-- Supplied text --
Monoclassed sorcerers are on the weaker end of classes when it comes to taking advantage of obscurement, as they lack a powerful attack option and often want to concentrate on other powerful spells. This can be partially fixed by a dip into warlock for the Eldritch Blast/Agonizing Blast combo. No matter the build, having the option to create one-sided obscurement is a powerful addition to any subclass.
Level 1 – Strength of the Grave
Starting at 1st level, your existence in a twilight state between life and death makes you difficult to defeat. When damage reduces you to 0 hit points, you can make a Charisma saving throw (DC 5 + the damage taken). On a success, you instead drop to 1 hit point. You can’t use this feature if you are reduced to 0 hit points by radiant damage or by a critical hit.
After the saving throw succeeds, you can’t use this feature again until you finish a long rest.
This is a very weak whack-a-mole feature, as it relies on a save that, outside of low levels, will be very difficult to make. For example, if a monster downs the sorcerer with 18 damage, that becomes a DC 23 save. Even a character with maxed charisma would be hard-pressed to succeed.
Level 6 – Hound of Ill Omen
As a bonus action, you can spend 3 sorcery points to magically summon a hound of ill omen to target one creature you can see within 120 feet of you. The hound uses the dire wolf’s statistics (see the Monster Manual or appendix C in the Player’s Handbook), with the following changes:
- The hound is size Medium, not Large, and it counts as a monstrosity, not a beast.
- It appears with a number of temporary hit points equal to half your sorcerer level.
- It can move through other creatures and objects as if they were difficult terrain. The hound takes 5 force damage if it ends its turn inside an object.
- At the start of its turn, the hound automatically knows its target’s location. If the target was hidden, it is no longer hidden from the hound.
The hound appears in an unoccupied space of your choice within 30 feet of the target. Roll initiative for the hound. On its turn, it can move only toward its target by the most direct route, and it can use its action only to attack its target. The hound can make opportunity attacks, but only against its target. Additionally, while the hound is within 5 feet of the target, the target has disadvantage on saving throws against any spell you cast. The hound disappears if it is reduced to 0 hit points, if its target is reduced to 0 hit points, or after 5 minutes.
This feature is a mix of very good and very bad. The good is that the hound makes its targets roll their saves with disadvantage against any spell you cast. A Metamagic option does this for only the first roll of the spell, and it has the same cost of three sorcery points. This ability can be combined with a powerful all-or-nothing spell like Hold Person to make it more likely to land on the target.

-- Information provided --
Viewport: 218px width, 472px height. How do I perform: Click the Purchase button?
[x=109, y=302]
---
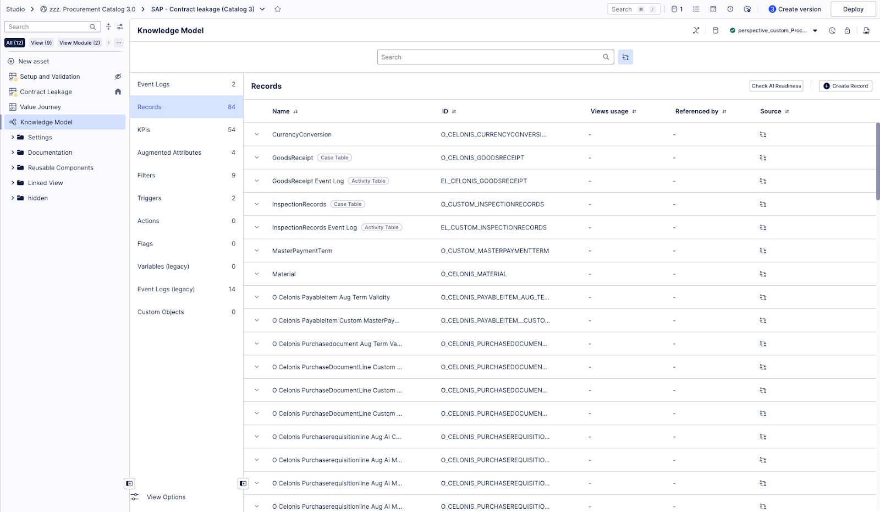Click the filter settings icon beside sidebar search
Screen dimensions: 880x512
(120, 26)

-- Exercise 1 --
From the sorcerer guide, translate this sentence into Spanish: "After the saving throw succeeds, you can't use this feature again until you finish a long rest."
-- Exercise 2 --
Extend the sorcerer guide past its final sentence, in the same voice.

-- Right answer 1 --
Después de que la tirada de salvación tenga éxito, no puedes volver a usar este rasgo hasta que termines un descanso largo.

-- Right answer 2 --
The bad is that this powerful feature is attached to the weak body of a CR1 dire wolf. At level 6, it’s unlikely that the hound will hold up under any sustained attack, and its powerful effect vanishes when it dies. The hound also rolls its own initiative, which can cause problems if its roll doesn’t line up with yours. For example, the hound might take its turn to get close to its target, but then the target moves away before you take your turn. Overall I think this feature is good, but it’s also more difficult to use than it should be and its main benefit is hard countered by legendary resistances.
Level 14 – Shadow Walk
When you are in dim light or darkness, as a bonus action, you can magically teleport up to 120 feet to an unoccupied space you can see that is also in dim light or darkness.
This is feature is incredibly similar to the Shadow monk’s Shadow Step,* the main differences being that the sorcerer has double the range and the monk receives the feature at level 6. Thanks to the sorcerer’s ability to see through their own darkness, Shadow Walk is much easier to use than Shadow Step and makes a good repositioning tool, even if it does come online very late.
Level 18 – Umbral Form
You can spend 6 sorcery points as a bonus action to magically transform yourself into a shadowy form. In this form, you have resistance to all damage except force and radiant damage, and you can move through other creatures and objects as if they were difficult terrain. You take 5 force damage if you end your turn inside an object.
You remain in this form for 1 minute. It ends early if you are incapacitated, if you die, or if you dismiss it as a bonus action.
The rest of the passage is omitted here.